▶ [Excerpt]

Glaukos announced that a study published in Clinical Ophthalmology showed that two iStent Trabecular Micro-Bypass Stents and one topical ocular hypotensive medication achieved a 38% reduction in mean medicated IOP 3 years following surgery in 37 phakic eyes. Phakic refers to eyes that have not undergone prior cataract surgery and still have a natural lens.
This prospective study, conducted at a single international site, enrolled patients with open-angle glaucoma (OAG) not controlled on two topical medications and with unmedicated IOP of 22-38 mm Hg. All patients in the study received two iStents in a standalone procedure, and began daily use of topical travoprost 1 day after surgery. Through three years, 86% of eyes achieved IOP ≤ 18 mm Hg. Mean medicated IOP in these eyes decreased to 14.0 mm Hg on one medication, versus 22.4 mm Hg on two medications preoperatively. The safety profile was favorable with no intraoperative or device-related adverse events reported.
These 3-year results update 18-month data from the same study that was published in 2014 in the Journal of Cataract and Refractive Surgery. In that publication, follow-up through 18 months showed a decrease in medicated IOP to 14 mm Hg or less on one medication, versus 22.2 mm Hg on two medications preoperatively. Study researchers plan to continue to follow patients through five years postoperative.
“The 3-year data demonstrate the long-term performance and safety of trabecular bypass stents and topical travoprost in subjects with OAG not controlled on two medications,” David F. Chang, MD, who authored the Clinical Ophthalmology article, said in a company news release. “In addition, our results support the hypothetical synergy of using trabecular stents to increase outflow through the conventional aqueous fluid pathway while also using a prostaglandin analog such as topical travoprost to increase outflow through the uveoscleral, or unconventional, pathway.”

▶ [Parts of the exercise]
1. Say whether each statement agrees with the iStent study report, answering yes or no and quoting the words that decide it: (a) every patient got two iStents in a standalone procedure; (b) the study ran at several international sites; (c) researchers plan to follow patients for ten years after surgery.
2. In one to three sentences, explain why the iStent study report says the stents and topical travoprost may work well together.
The listing that follows is separate material and has no connection to the iStent study report.

▶ [Collected data]
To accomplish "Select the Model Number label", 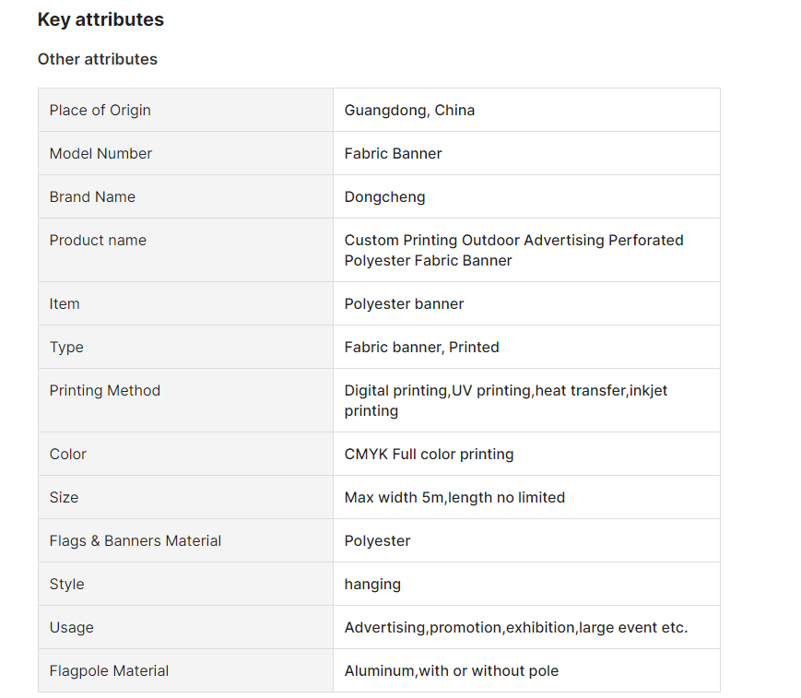I will [100, 153].
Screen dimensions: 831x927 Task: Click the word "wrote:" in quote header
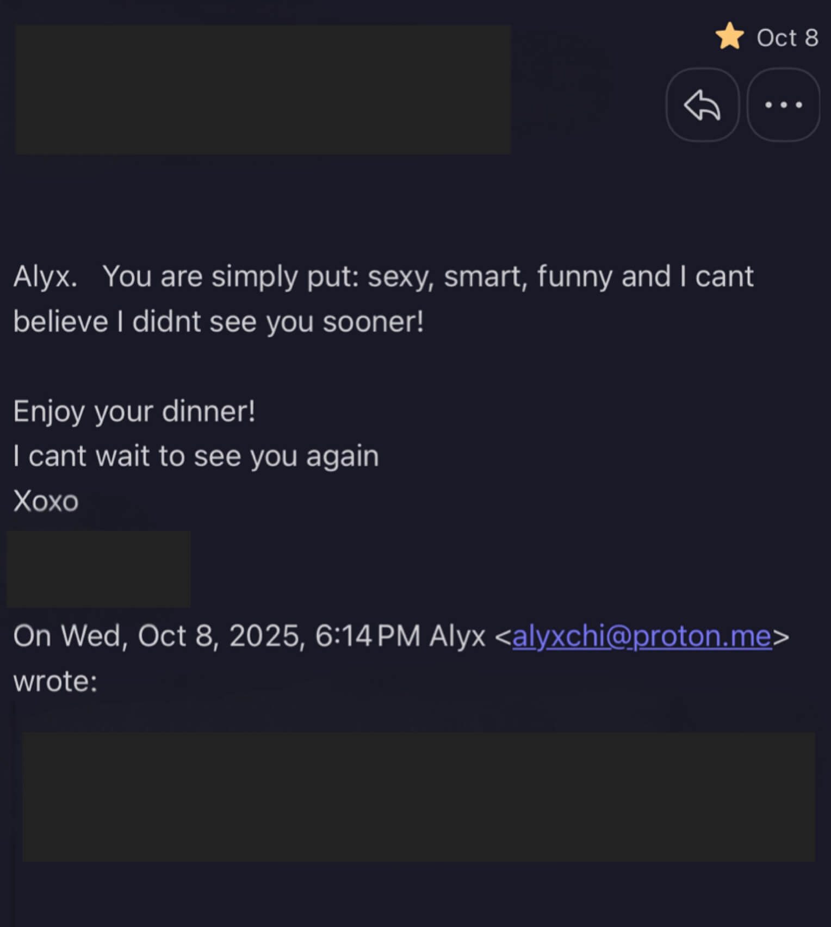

▶ [Answers in order]
1.
(a) Yes: "All patients in the study received two iStents in a standalone procedure."
(b) No: "conducted at a single international site."
(c) No: "Study researchers plan to continue to follow patients through five years postoperative."

2. The stents increase outflow through the conventional aqueous fluid pathway. A prostaglandin analog such as topical travoprost increases outflow through the uveoscleral, or unconventional, pathway. The results support this hypothetical synergy of using both at once.